For this brood, the parent birds are almost entirely dependent on aphids, which inhabit the lime and maple trees, and to a lesser extent the plane trees, in Hamburg's streets. For the second brood, the birds use ants, which feed on secretions the aphids produce, and so are also dependent on them. For the third brood, at the end of the summer, the sparrows are able to use flies.

About 40 per cent of Hamburg's sparrow population dies each year, the study found, so it is possible that first brood failure is the reason for the steady decline in numbers. The researchers do not know why the aphid population sometimes fails for the first brood, and they recommend more work should be done to find out, but they feel sure it is a major factor in the decline.

"The important thing is that they have problems in finding enough food to raise their young," Alexander Mitschke said. "They're very dependent on aphids. They need a lot of them because they're very small and they need them near the nest. House sparrows don't move long distances, most of the time searching for insects 50m from the nesting place.

"We don't know if the supply of aphids has halved in 30 years - we think there were probably more sorts of insects available then, but the greenery in which insects live has been greatly reduced as Hamburg has been built up."

The German study raises questions about the severe decline of the sparrow in Britain, in large urban areas estimated at more than 90 per cent.

First, although it is known that all young sparrow chicks are dependent on insect food, no recent detailed work has been done on exactly which insects the birds depend on in British cities - and whether the range is broad, or, as in Hamburg, now very narrow. In the past, sparrows have been known to take a wide range of insects, ranging from weevils to caterpillars.

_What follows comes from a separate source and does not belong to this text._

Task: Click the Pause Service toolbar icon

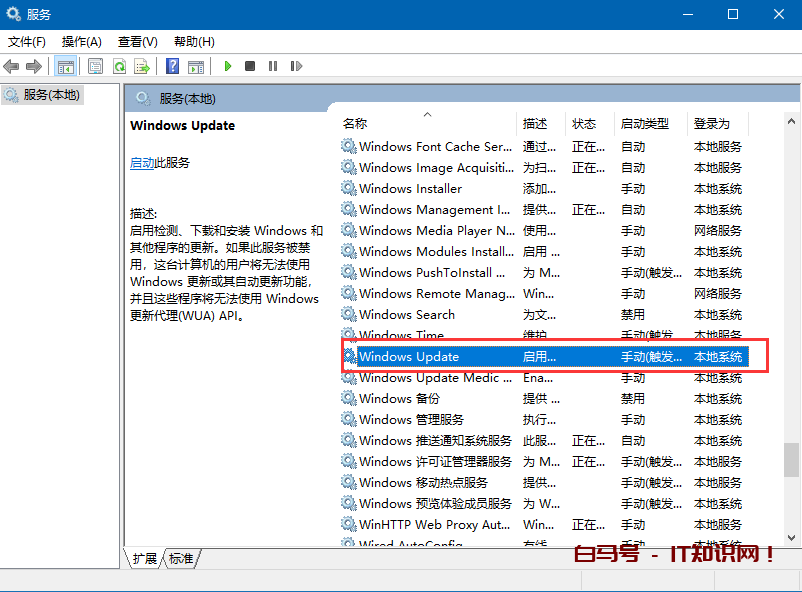Action: [x=273, y=67]
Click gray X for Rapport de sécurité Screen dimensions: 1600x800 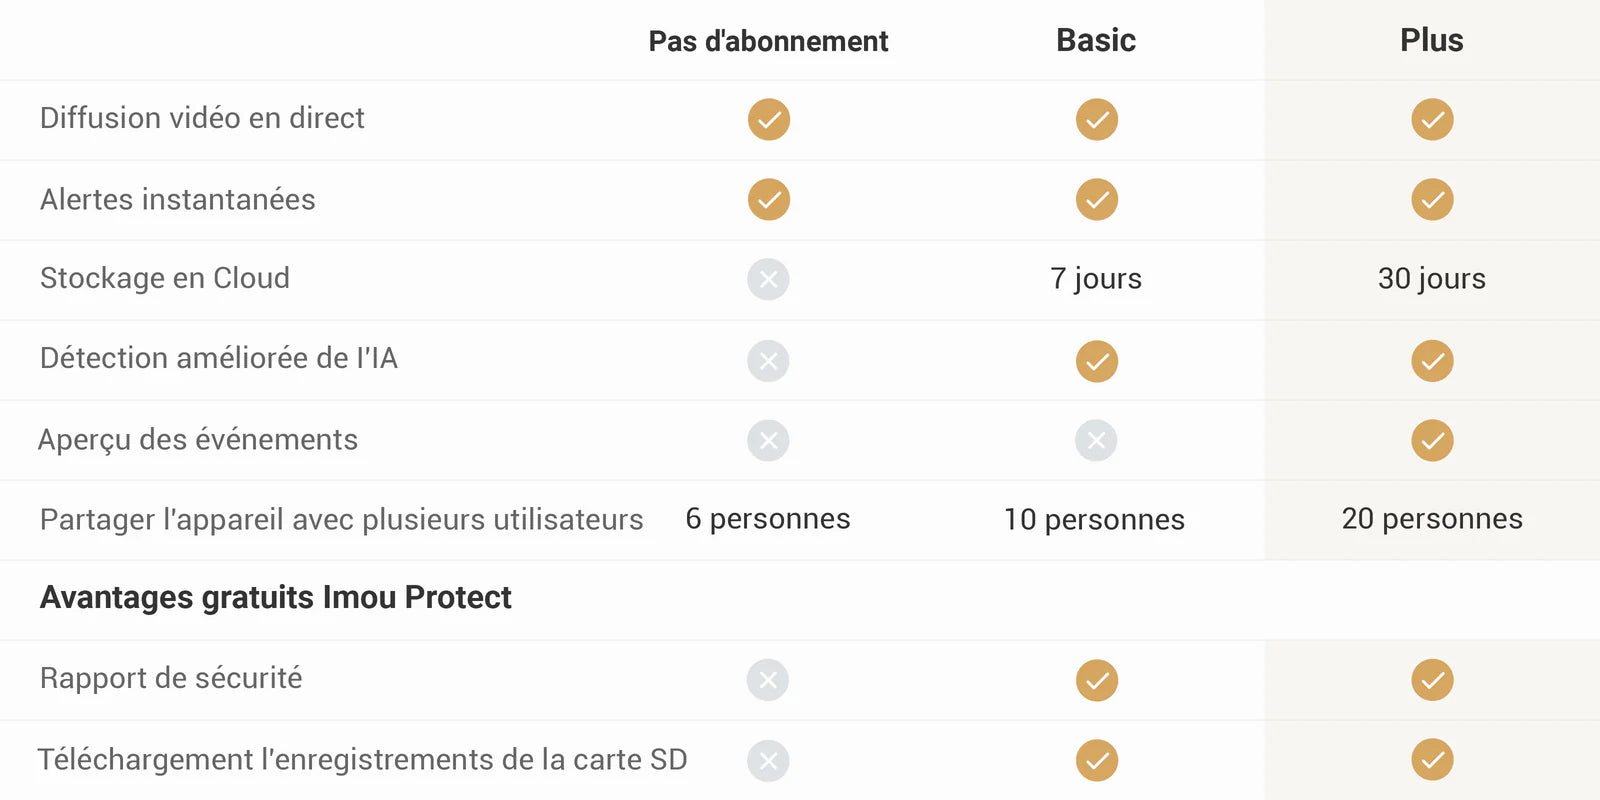768,680
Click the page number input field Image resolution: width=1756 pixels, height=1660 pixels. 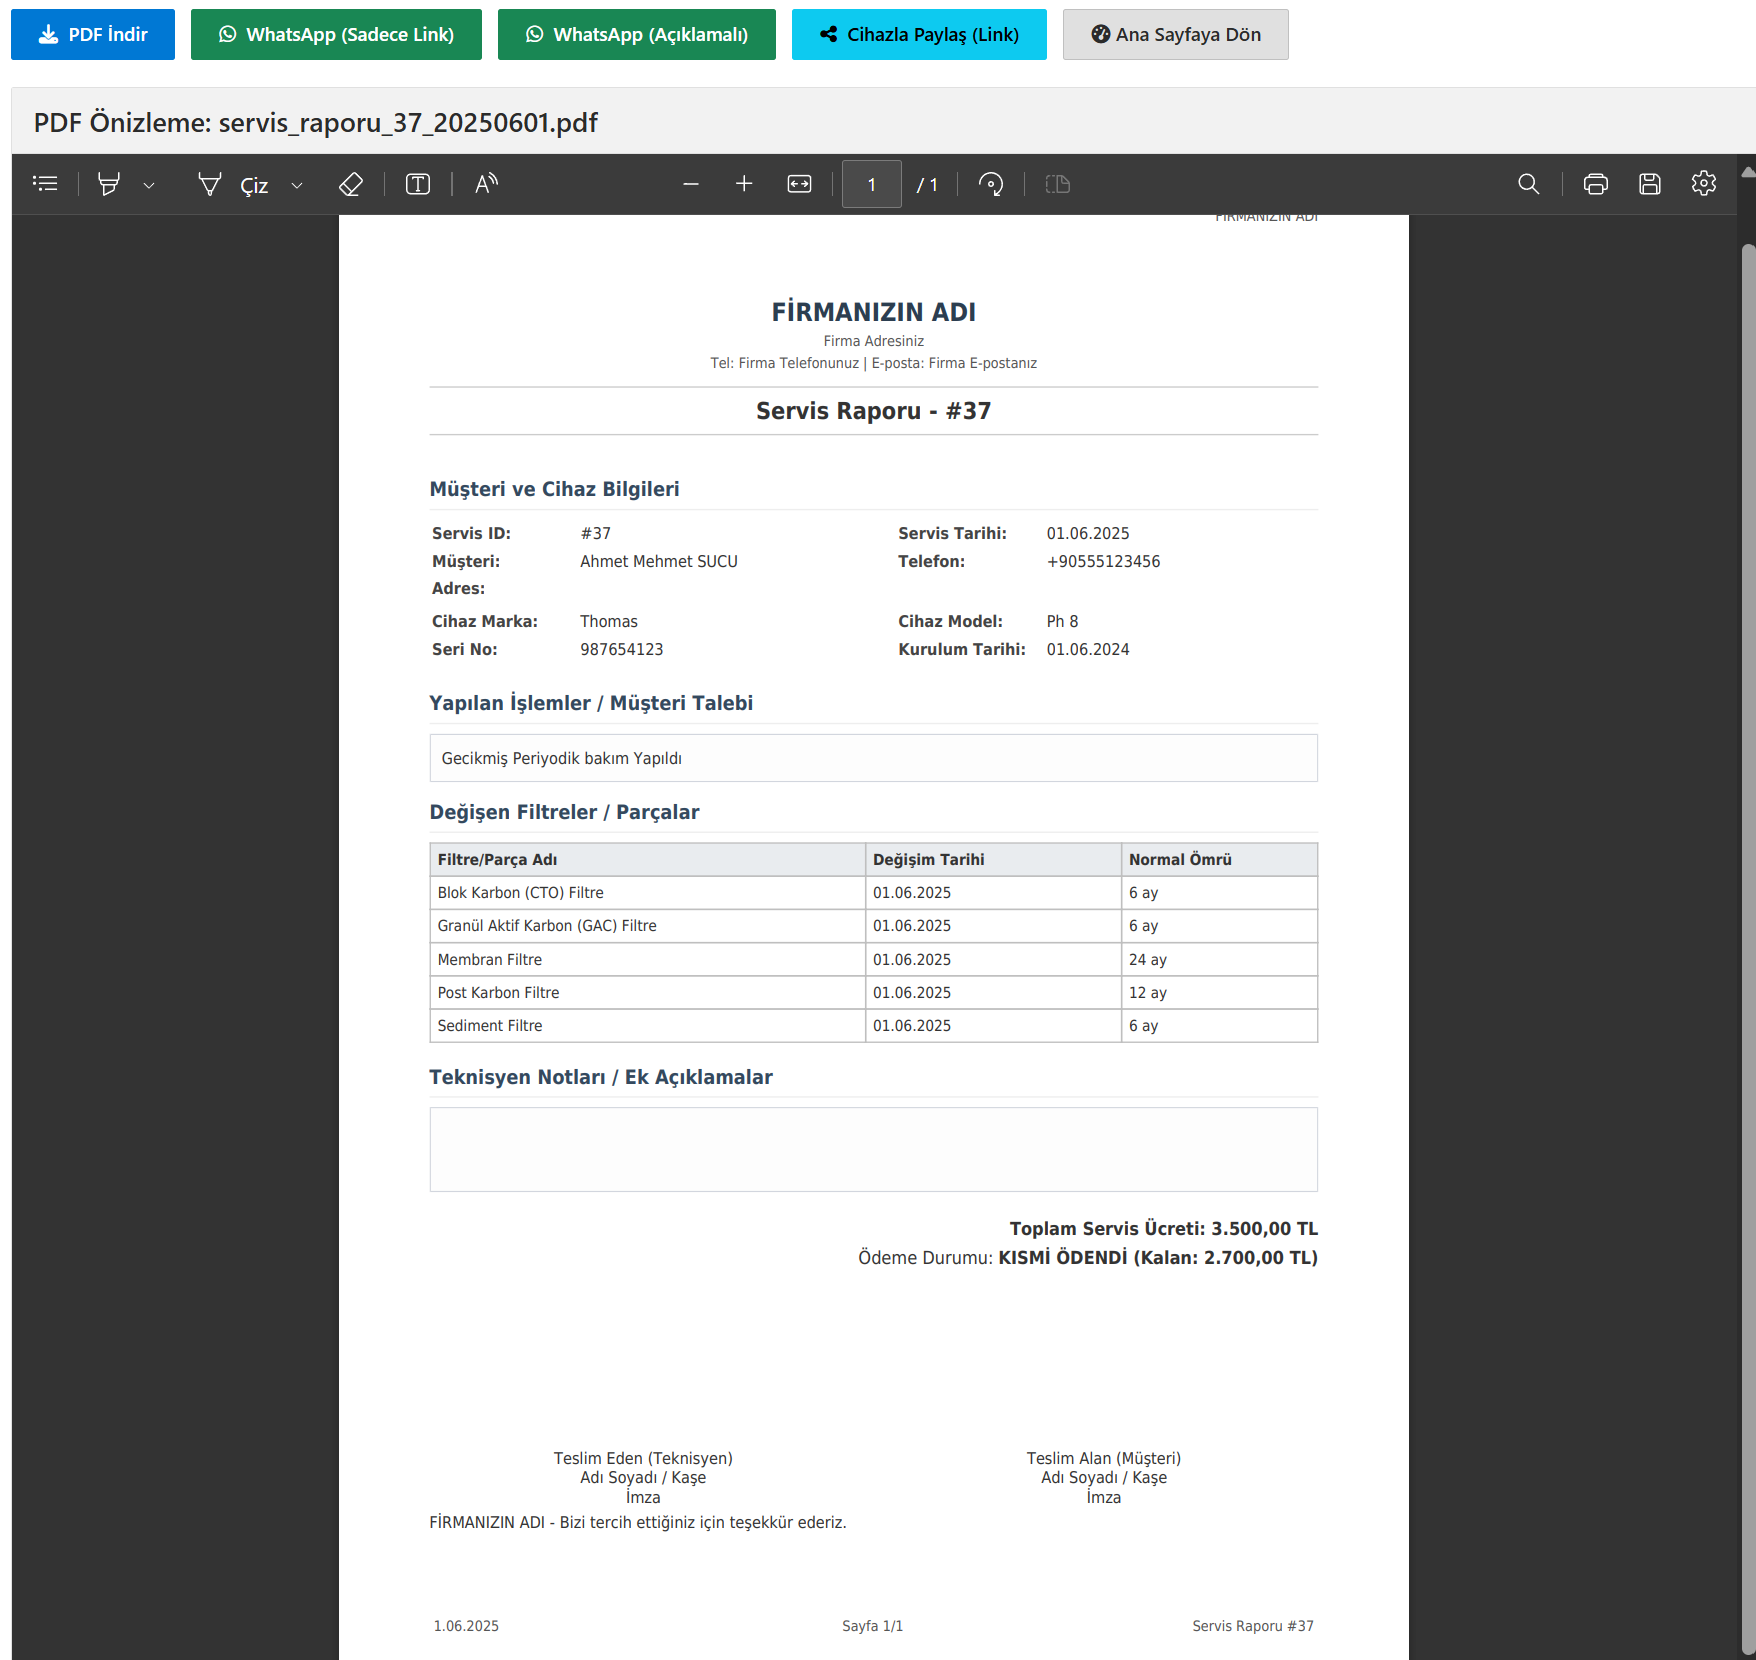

Second, no work has been done on whether the insect population in British cities might have suffered a sudden and catastrophic crash, which would account for the sparrow's very sharp decline in British urban areas in the 1990s. And thirdly, no work has been done on what might have caused such an insect catastrophe, although pollution would be a major suspect.

There is no doubt, though, that researchers will soon start to look at these topics, and perhaps find a warning for ourselves that may be contained in the mysterious disappearance of our most common bird. Watch this space.